** RECORDED INFORMATION follows **
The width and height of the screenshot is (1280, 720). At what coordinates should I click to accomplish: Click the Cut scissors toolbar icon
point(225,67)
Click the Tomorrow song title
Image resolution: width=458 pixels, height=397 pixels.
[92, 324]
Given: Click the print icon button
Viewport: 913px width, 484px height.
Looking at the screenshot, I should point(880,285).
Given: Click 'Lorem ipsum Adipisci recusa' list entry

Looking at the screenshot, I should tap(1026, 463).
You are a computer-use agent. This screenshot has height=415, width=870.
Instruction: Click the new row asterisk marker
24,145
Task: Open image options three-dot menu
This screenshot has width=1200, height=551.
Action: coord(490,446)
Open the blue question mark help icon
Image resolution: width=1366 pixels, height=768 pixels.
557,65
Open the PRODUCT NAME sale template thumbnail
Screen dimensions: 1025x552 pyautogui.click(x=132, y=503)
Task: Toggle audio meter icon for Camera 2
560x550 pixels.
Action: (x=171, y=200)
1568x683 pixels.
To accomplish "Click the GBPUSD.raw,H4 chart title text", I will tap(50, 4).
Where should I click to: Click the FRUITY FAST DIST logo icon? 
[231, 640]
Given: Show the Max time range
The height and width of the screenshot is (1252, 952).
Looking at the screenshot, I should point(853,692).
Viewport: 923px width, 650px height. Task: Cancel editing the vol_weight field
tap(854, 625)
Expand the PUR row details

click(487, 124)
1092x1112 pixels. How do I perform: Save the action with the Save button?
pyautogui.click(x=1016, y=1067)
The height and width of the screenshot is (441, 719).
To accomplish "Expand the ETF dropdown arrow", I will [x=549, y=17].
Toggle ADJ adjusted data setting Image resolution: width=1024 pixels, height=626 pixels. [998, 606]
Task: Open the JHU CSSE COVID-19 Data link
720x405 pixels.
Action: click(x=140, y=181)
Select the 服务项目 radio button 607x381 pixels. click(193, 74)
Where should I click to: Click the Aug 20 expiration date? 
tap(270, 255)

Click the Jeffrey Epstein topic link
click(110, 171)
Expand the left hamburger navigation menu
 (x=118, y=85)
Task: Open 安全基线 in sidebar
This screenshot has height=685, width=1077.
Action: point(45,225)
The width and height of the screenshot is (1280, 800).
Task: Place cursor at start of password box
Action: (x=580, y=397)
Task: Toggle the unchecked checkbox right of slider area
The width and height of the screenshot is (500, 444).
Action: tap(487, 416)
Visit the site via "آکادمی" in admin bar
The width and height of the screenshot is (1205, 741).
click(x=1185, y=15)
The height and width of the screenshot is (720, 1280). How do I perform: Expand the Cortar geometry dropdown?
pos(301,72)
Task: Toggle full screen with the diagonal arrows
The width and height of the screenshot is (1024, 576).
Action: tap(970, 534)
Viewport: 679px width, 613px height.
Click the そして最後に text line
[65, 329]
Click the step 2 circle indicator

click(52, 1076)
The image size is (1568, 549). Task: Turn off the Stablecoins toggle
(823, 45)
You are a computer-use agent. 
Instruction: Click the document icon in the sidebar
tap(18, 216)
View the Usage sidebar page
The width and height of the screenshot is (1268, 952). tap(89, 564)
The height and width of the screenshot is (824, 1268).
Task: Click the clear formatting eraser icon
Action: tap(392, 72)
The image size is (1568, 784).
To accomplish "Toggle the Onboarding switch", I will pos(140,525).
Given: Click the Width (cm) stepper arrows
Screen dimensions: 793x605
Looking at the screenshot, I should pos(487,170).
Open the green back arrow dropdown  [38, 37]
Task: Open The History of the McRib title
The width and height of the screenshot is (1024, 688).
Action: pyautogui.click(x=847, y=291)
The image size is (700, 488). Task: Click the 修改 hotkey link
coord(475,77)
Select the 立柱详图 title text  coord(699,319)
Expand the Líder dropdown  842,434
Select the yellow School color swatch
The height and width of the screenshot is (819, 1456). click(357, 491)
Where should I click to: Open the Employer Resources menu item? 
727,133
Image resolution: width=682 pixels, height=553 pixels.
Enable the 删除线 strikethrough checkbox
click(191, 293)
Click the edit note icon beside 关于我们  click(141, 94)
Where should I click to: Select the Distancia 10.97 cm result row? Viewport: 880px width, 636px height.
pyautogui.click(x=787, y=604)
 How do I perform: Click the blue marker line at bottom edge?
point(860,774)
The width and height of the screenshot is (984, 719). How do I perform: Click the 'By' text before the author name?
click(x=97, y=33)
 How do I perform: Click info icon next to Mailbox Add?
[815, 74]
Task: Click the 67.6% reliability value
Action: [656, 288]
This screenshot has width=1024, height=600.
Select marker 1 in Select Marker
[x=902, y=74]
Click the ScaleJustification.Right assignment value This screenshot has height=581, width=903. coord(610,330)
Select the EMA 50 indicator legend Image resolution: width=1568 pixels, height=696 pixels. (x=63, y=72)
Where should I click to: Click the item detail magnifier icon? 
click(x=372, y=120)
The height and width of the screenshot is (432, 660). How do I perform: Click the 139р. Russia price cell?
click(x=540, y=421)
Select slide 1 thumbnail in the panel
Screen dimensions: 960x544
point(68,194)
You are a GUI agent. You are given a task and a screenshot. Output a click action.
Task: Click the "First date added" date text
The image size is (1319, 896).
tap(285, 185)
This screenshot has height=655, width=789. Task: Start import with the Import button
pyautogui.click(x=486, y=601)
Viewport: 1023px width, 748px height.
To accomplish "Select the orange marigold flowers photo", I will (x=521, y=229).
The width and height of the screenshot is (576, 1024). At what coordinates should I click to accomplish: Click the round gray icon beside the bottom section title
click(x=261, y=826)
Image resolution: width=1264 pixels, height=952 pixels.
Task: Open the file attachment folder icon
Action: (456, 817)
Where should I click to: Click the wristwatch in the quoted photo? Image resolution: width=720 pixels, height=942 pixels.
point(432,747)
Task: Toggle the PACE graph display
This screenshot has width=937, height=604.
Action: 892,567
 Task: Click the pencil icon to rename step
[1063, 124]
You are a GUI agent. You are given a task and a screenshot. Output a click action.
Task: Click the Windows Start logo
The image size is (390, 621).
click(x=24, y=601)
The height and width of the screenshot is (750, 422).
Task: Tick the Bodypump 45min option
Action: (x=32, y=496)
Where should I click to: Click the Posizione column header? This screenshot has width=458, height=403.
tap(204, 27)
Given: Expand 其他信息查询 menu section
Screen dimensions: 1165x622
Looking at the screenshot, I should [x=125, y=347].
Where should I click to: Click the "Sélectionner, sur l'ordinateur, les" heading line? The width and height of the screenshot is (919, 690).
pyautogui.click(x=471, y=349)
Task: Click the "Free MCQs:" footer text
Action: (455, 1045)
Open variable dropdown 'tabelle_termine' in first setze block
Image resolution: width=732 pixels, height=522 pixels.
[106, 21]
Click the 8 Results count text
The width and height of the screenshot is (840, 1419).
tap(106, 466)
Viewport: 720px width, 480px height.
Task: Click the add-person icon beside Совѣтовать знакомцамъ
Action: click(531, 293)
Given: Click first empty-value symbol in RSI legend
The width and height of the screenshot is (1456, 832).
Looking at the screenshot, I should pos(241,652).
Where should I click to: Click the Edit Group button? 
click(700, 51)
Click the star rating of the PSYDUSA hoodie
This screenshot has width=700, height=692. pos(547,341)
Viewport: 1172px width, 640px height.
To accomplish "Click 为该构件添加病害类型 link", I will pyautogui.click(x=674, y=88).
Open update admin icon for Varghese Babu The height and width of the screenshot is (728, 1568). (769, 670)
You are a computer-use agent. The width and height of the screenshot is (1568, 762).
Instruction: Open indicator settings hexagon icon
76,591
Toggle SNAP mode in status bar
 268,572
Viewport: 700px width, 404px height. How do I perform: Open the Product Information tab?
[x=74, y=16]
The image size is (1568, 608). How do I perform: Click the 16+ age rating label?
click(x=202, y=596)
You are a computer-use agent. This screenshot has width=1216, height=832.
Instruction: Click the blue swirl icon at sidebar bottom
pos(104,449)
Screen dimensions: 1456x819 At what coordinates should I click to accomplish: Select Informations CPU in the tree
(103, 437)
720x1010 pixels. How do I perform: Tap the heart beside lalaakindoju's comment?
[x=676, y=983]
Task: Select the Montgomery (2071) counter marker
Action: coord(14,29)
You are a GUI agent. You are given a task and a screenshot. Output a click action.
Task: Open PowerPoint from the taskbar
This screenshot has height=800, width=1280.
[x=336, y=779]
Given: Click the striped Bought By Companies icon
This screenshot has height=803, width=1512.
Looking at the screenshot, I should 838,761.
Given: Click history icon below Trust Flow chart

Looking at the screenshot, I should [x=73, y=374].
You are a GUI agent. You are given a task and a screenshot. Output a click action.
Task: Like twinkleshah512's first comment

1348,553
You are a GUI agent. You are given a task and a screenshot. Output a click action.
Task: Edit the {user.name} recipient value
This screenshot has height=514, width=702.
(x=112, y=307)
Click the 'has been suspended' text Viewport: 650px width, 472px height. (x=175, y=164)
** End of RECORDED INFORMATION **
**EXERCISE INSTRUCTIONS**: Copy all lines from the listing that contain "will".

**OUTPUT FOR THIS EXERCISE**:
To accomplish "Click the GBPUSD.raw,H4 chart title text", I will tap(50, 4).
To accomplish "Expand the ETF dropdown arrow", I will [x=549, y=17].
To accomplish "Toggle the Onboarding switch", I will pos(140,525).
To accomplish "Select the orange marigold flowers photo", I will (x=521, y=229).
To accomplish "Click 为该构件添加病害类型 link", I will pyautogui.click(x=674, y=88).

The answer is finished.